- **What you need to do**: Put every line of the items below, from the line containing "Given: Open Display ID filter menu" down to the line containing "coord(1097,654)", into a JSON list of strings, one string per line, with both end lines included and blank lines left out.

- **Data for the task**:
════════════════

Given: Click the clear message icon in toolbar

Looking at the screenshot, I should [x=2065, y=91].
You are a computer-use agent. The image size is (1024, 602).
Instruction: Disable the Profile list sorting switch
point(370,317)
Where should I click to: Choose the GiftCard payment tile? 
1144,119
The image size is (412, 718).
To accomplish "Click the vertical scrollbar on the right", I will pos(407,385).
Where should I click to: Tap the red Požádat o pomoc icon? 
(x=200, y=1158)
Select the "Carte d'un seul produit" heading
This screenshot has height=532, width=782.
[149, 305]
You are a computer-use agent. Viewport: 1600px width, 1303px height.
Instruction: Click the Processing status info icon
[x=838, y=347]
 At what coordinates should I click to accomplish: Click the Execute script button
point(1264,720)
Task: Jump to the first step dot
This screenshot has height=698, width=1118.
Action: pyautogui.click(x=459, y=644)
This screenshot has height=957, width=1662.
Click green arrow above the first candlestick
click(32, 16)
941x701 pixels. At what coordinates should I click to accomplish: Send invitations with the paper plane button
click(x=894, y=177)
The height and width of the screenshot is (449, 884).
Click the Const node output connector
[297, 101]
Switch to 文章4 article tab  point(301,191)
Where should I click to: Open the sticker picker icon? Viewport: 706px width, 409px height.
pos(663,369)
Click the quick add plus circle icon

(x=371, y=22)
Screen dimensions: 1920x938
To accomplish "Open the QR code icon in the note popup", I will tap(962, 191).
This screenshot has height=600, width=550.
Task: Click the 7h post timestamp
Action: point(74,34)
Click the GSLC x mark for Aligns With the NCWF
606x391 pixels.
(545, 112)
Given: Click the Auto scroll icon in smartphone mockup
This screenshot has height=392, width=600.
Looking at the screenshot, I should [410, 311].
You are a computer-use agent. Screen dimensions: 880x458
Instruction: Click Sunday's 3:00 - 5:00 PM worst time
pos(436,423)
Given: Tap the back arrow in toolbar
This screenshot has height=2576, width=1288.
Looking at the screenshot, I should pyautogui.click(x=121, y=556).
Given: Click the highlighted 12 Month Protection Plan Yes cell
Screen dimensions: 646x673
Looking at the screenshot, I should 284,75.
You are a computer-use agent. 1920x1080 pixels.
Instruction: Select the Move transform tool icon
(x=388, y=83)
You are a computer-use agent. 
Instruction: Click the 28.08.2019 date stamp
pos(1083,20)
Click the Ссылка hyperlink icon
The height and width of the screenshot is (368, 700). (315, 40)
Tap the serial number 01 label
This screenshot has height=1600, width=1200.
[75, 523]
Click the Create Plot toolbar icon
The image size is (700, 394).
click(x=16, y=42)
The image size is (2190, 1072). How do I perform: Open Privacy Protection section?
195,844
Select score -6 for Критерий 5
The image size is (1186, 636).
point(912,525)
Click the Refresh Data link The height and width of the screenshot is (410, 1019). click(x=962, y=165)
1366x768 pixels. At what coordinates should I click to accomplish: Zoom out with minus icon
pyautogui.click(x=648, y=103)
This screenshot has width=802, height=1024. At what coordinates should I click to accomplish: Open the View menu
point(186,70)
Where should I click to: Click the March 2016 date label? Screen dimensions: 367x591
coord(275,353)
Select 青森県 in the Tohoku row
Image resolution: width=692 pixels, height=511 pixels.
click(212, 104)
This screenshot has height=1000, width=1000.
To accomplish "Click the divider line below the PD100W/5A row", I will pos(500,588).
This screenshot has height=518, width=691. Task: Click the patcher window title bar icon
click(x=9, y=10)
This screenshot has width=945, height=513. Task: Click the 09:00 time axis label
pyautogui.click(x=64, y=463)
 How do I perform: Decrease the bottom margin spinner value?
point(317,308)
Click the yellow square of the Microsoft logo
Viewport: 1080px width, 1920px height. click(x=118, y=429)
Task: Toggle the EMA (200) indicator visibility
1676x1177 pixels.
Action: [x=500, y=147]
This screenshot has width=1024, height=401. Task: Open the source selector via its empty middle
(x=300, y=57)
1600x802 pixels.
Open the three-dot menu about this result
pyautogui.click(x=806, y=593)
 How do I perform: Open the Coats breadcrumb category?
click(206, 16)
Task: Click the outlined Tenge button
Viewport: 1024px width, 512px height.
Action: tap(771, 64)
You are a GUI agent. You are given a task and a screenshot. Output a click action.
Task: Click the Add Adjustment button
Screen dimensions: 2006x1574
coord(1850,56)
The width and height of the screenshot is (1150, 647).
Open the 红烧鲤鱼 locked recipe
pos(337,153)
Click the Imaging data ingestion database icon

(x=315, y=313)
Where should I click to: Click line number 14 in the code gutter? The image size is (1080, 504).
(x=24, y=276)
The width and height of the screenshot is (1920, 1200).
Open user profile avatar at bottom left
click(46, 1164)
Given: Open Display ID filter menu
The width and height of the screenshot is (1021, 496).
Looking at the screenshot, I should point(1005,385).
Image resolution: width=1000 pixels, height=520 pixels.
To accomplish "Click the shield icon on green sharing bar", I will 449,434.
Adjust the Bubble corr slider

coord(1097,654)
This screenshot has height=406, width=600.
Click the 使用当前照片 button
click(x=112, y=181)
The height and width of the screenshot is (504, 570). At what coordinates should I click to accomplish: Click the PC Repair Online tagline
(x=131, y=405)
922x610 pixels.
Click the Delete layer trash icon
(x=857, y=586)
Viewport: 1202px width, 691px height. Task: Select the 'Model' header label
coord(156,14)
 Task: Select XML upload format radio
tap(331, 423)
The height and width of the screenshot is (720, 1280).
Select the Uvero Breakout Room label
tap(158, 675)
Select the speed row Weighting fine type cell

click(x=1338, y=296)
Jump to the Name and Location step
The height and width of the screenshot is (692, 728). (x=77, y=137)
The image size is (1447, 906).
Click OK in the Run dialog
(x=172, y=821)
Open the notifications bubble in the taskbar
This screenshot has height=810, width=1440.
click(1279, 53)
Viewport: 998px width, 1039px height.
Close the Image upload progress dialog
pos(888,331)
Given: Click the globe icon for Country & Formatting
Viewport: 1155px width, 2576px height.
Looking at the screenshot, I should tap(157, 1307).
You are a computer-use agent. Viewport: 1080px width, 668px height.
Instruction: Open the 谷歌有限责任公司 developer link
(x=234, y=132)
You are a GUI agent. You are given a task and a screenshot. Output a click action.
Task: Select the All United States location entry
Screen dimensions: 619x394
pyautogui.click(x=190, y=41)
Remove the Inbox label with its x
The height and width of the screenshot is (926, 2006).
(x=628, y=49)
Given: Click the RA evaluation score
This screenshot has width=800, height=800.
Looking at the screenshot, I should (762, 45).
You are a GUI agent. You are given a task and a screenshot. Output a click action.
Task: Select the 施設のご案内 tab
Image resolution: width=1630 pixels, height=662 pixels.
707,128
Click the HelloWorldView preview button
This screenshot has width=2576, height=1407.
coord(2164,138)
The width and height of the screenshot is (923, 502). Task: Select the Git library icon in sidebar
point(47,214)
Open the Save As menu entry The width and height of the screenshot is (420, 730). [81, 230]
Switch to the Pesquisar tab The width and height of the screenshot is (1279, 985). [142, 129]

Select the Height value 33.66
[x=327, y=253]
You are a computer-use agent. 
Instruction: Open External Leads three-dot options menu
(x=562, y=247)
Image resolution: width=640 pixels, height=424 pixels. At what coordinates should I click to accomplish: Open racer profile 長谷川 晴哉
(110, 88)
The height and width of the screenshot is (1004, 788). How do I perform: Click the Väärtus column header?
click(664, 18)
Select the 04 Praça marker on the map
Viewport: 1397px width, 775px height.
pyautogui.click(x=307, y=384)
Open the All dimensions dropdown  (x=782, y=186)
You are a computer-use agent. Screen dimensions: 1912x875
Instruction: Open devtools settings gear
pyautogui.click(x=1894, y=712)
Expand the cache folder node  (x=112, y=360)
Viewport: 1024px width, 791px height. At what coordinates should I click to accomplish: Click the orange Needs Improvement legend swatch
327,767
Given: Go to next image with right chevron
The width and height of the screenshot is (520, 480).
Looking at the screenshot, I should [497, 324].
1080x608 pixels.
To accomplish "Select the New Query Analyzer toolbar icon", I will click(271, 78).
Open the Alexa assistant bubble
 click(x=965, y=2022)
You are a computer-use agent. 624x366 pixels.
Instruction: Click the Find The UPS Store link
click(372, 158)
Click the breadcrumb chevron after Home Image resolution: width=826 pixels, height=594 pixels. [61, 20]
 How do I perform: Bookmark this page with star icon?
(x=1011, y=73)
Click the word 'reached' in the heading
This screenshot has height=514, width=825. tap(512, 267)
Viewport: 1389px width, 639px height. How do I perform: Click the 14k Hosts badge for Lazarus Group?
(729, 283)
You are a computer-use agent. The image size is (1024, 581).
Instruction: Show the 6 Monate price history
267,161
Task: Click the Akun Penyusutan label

════════════════

- **Answer to the exercise**:
[
  "Given: Open Display ID filter menu",
  "The width and height of the screenshot is (1021, 496).",
  "Looking at the screenshot, I should point(1005,385).",
  "Image resolution: width=1000 pixels, height=520 pixels.",
  "To accomplish \"Click the shield icon on green sharing bar\", I will 449,434.",
  "Adjust the Bubble corr slider",
  "coord(1097,654)"
]